● **TASK INSTRUCTIONS**: Starting with the line that contains "Switch to the Mobile tab", copy every line through the end of the listing, exactly and only those. No pictures should appear in the copy.

● **SUPPLIED DATA**:
::::::::::

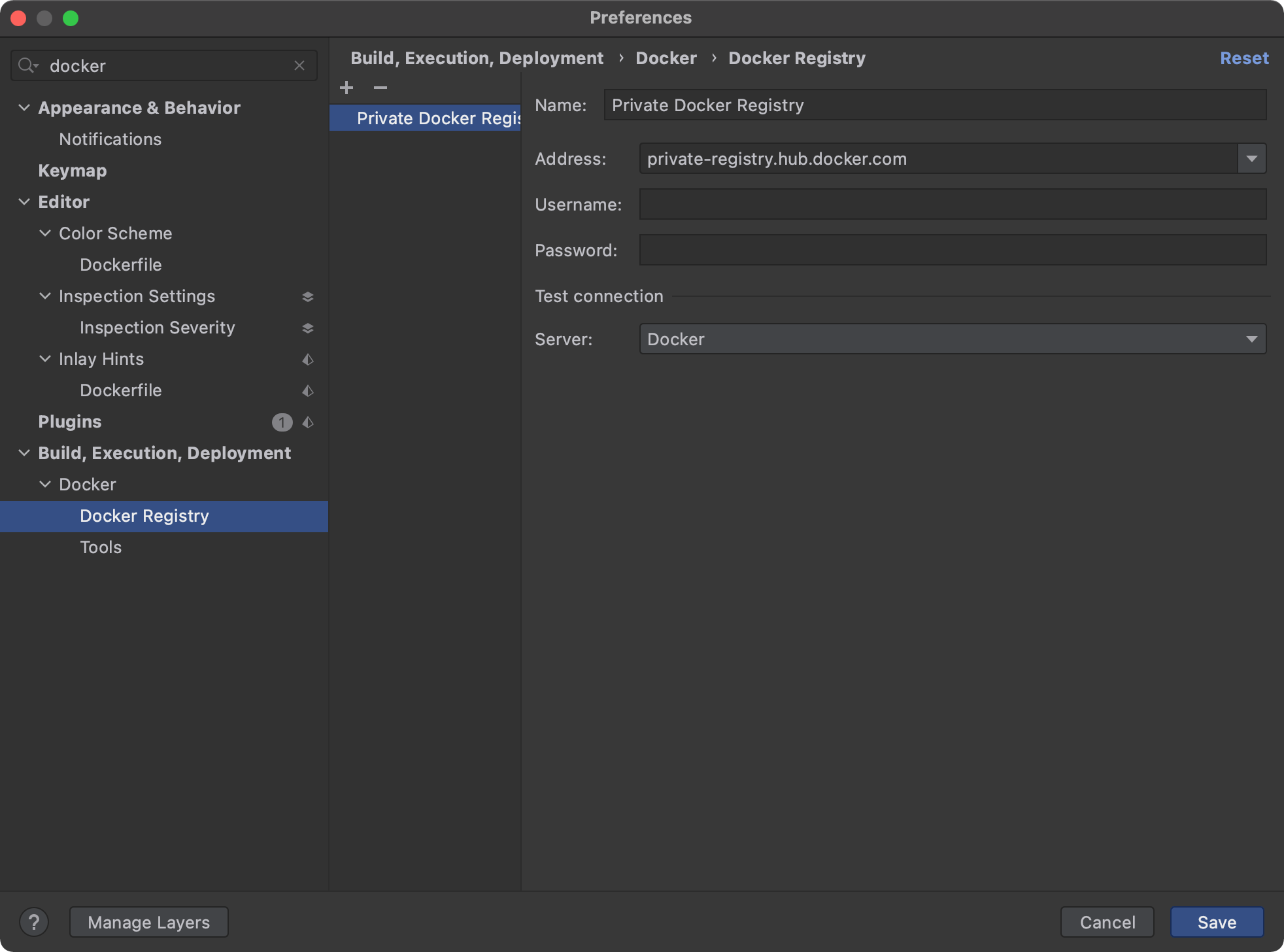Image resolution: width=1284 pixels, height=952 pixels.
Task: Click the Save button
Action: coord(1216,922)
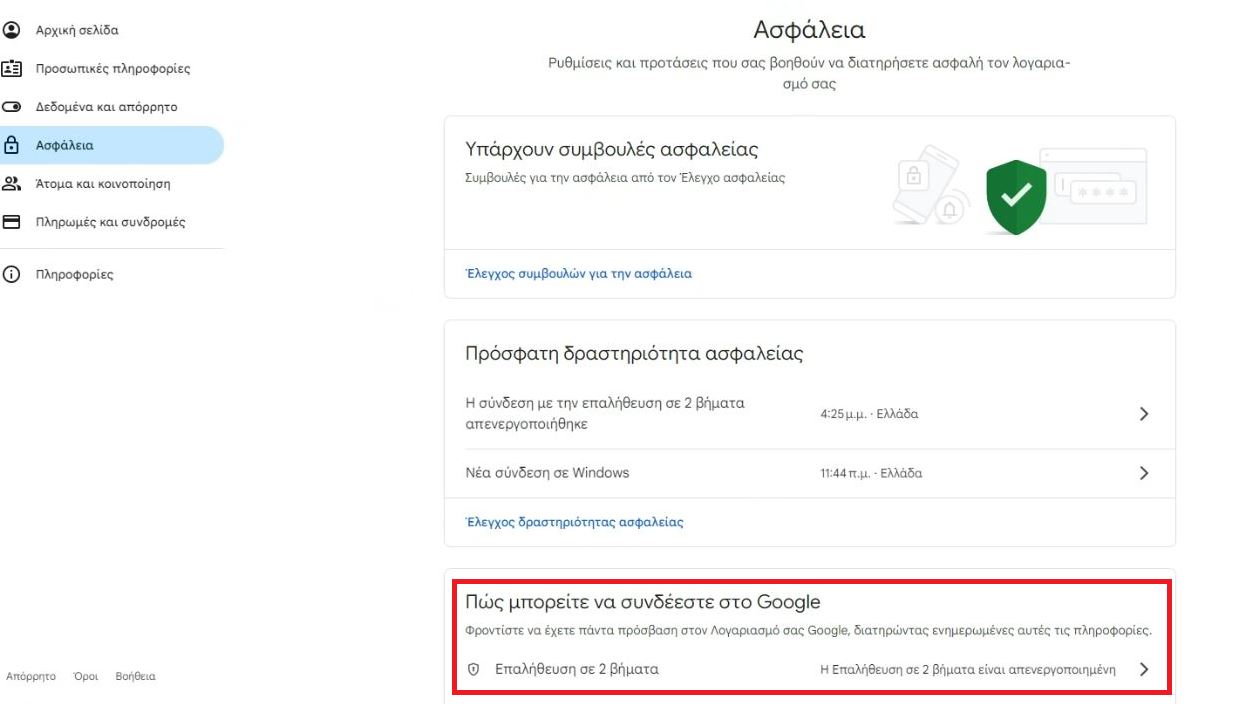Click the green security checkup shield illustration

click(x=1015, y=197)
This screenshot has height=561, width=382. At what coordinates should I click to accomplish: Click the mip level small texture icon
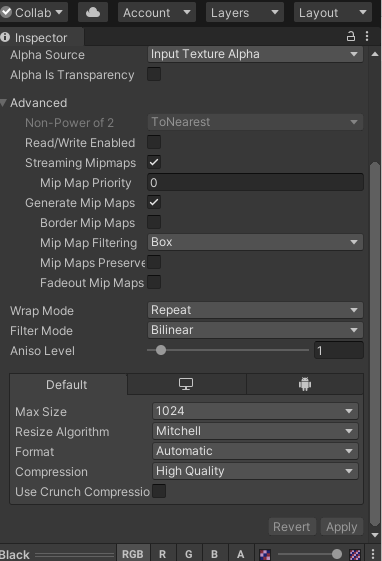(x=265, y=554)
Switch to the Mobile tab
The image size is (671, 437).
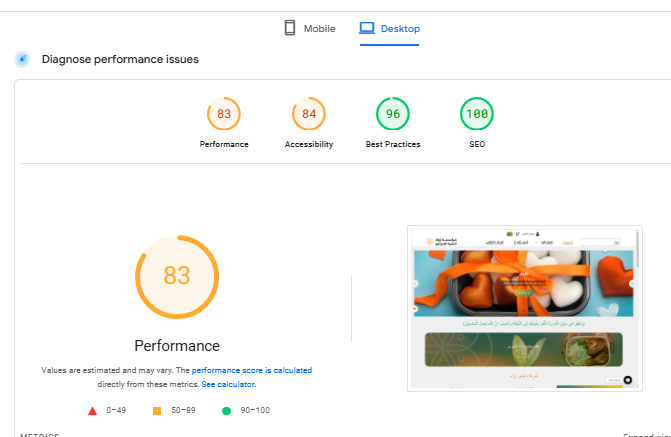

::::::::::

● **OUTPUT FOR THIS TASK**:
Switch to the Mobile tab
The image size is (671, 437).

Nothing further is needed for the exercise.